New message 05.03.2012 17:17
Diharapkan kehadirannya, Selasa 6 Maret 2012 untuk tes dan wawancara lanjutan. Mohon mereply sms ini untuk menyatakan kesediaannya.
Aku senang. Senang karena meskipun belum tentu diterima, aku mampu melewati tes tahap pertama bersama dengan 22 peserta lainnya. Setelah cukup lama aku tidak pernah melamar pekerjaan, mengikuti tes tertulis dan wawancara.

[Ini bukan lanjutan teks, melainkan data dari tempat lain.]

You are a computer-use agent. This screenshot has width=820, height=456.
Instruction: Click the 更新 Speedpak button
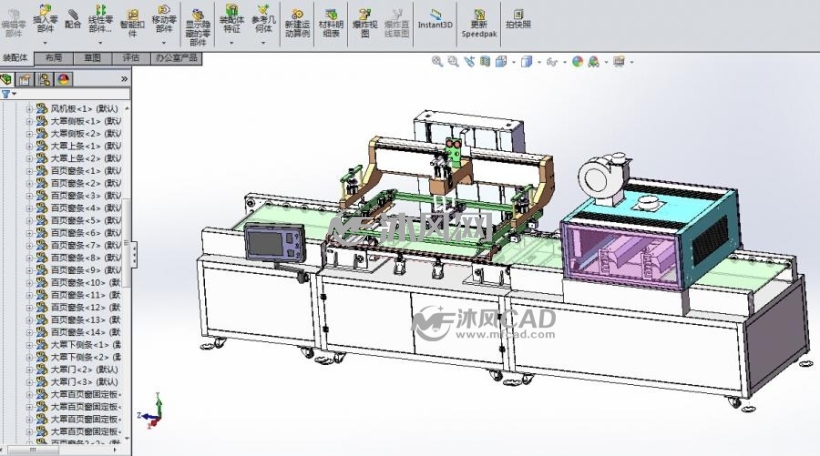click(x=479, y=23)
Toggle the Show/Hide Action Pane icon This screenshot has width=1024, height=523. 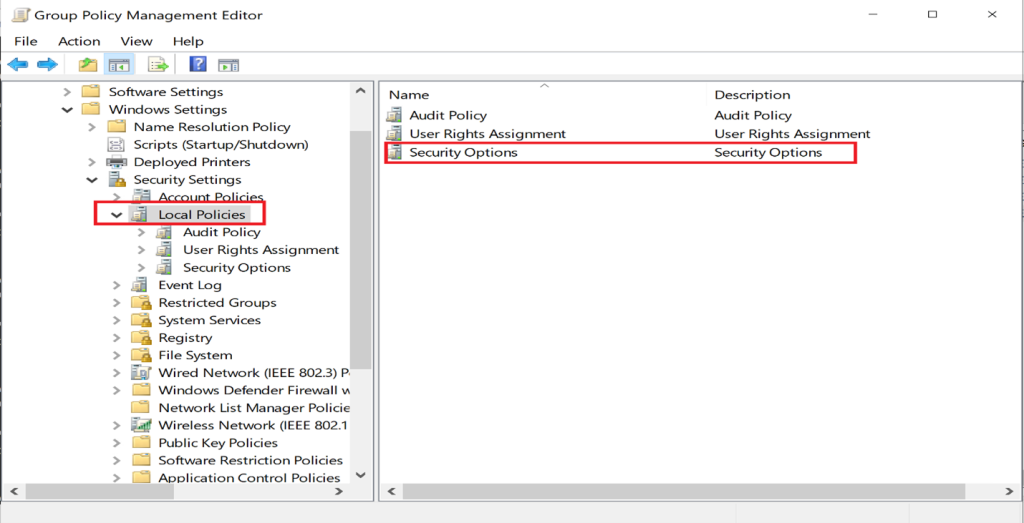(x=229, y=65)
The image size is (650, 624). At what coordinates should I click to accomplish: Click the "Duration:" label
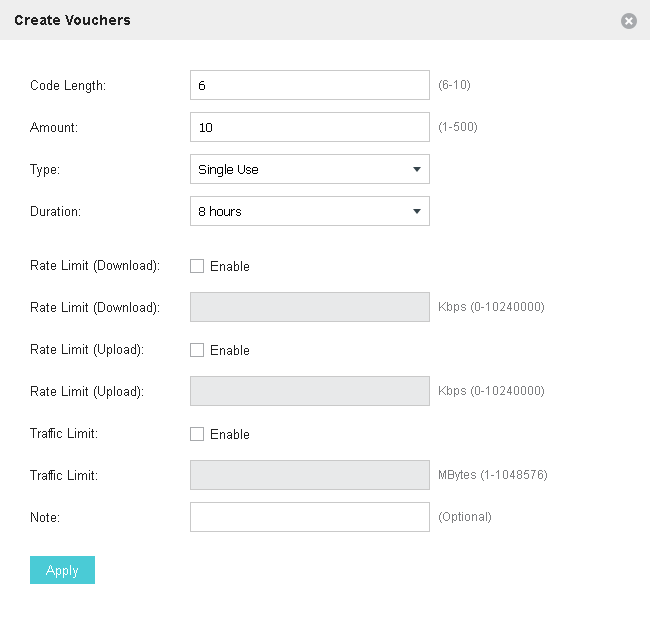click(55, 212)
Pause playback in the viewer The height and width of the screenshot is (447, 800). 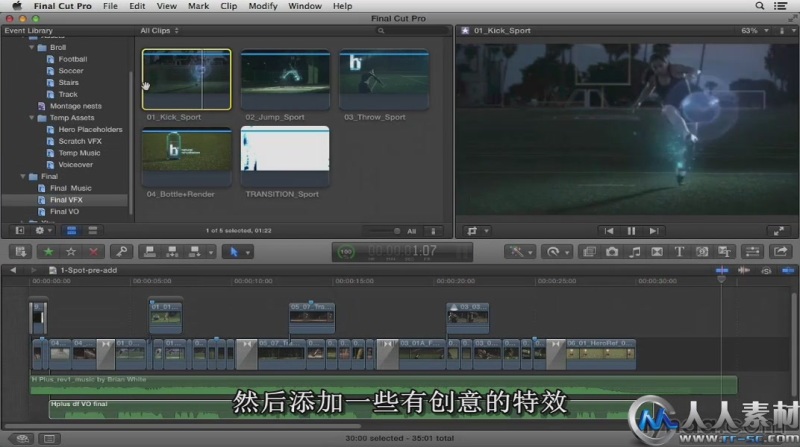click(x=631, y=231)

Aku masih berdiri sudut stasiun. Belum ada kursi yang ditinggalkan oleh pemiliknya. Taksaka akan berangkat pukul delapan. Setelah dia berangkat, akan banyak kursi kosong. Penumpang Argo Dwipangga, kereta yang akan membawaku nanti, tidak akan terlalu banyak sepertinya, karena dia berangkat dari Solo.

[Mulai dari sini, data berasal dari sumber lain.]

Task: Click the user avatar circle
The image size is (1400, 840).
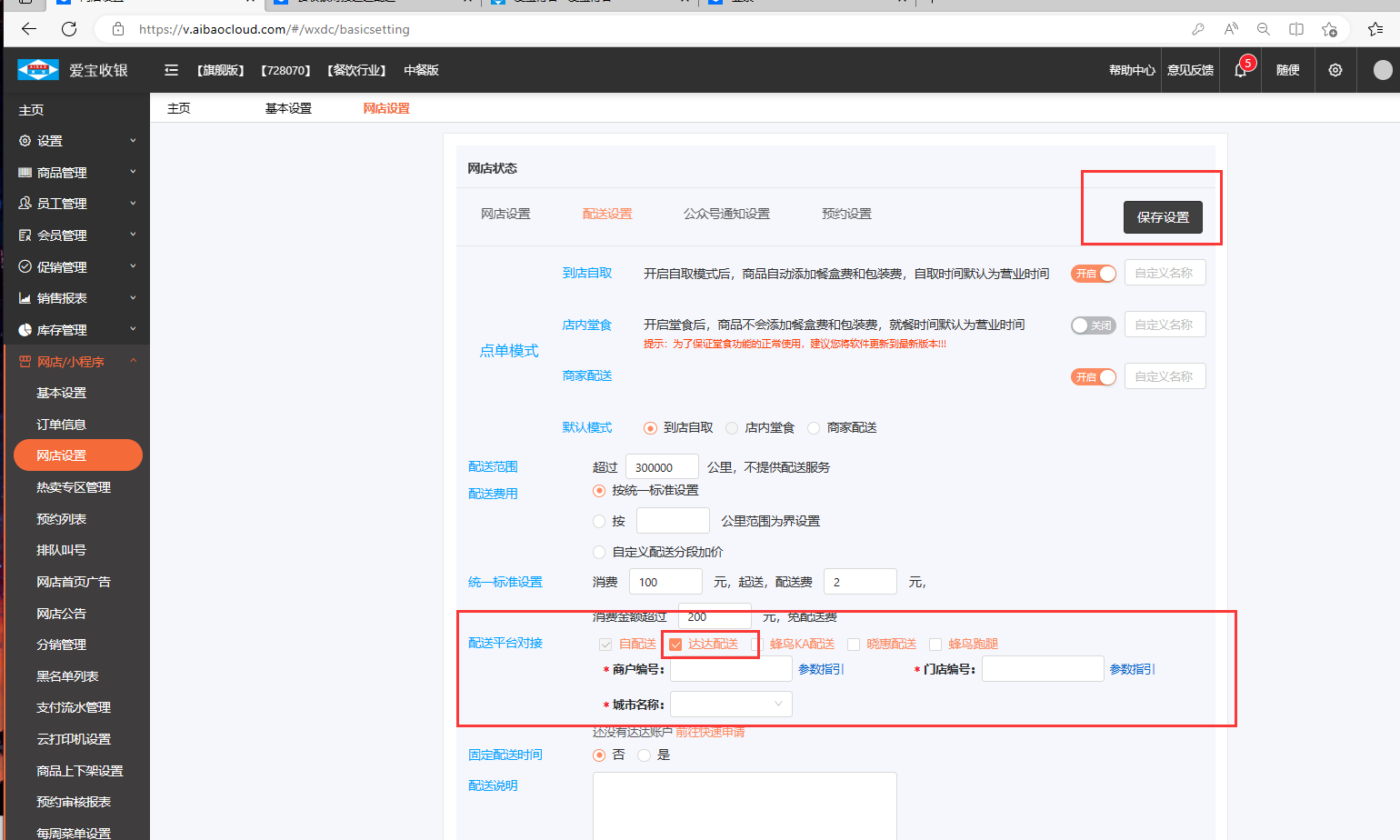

Di seberang, aku melihat gerbong kereta yang diam dan sunyi. Dingin. Kokoh. Entah berapa usia besi tua itu. Membuatku ingat pada wajah keriput Bapak Tua. Tetapi aku sudah tidak ingat lagi kapan terakhir aku bertemu dengannya. Sampai hari terakhir aku bekerja di kantorku yang lama, aku tidak pernah melihatnya.
Kukeluarkan buku harianku dari tas. Lalu mengamati sekitarku. Memastikan jika aku duduk di anak tangga ini, tidak mengganggu langkah kaki orang lain. Aman.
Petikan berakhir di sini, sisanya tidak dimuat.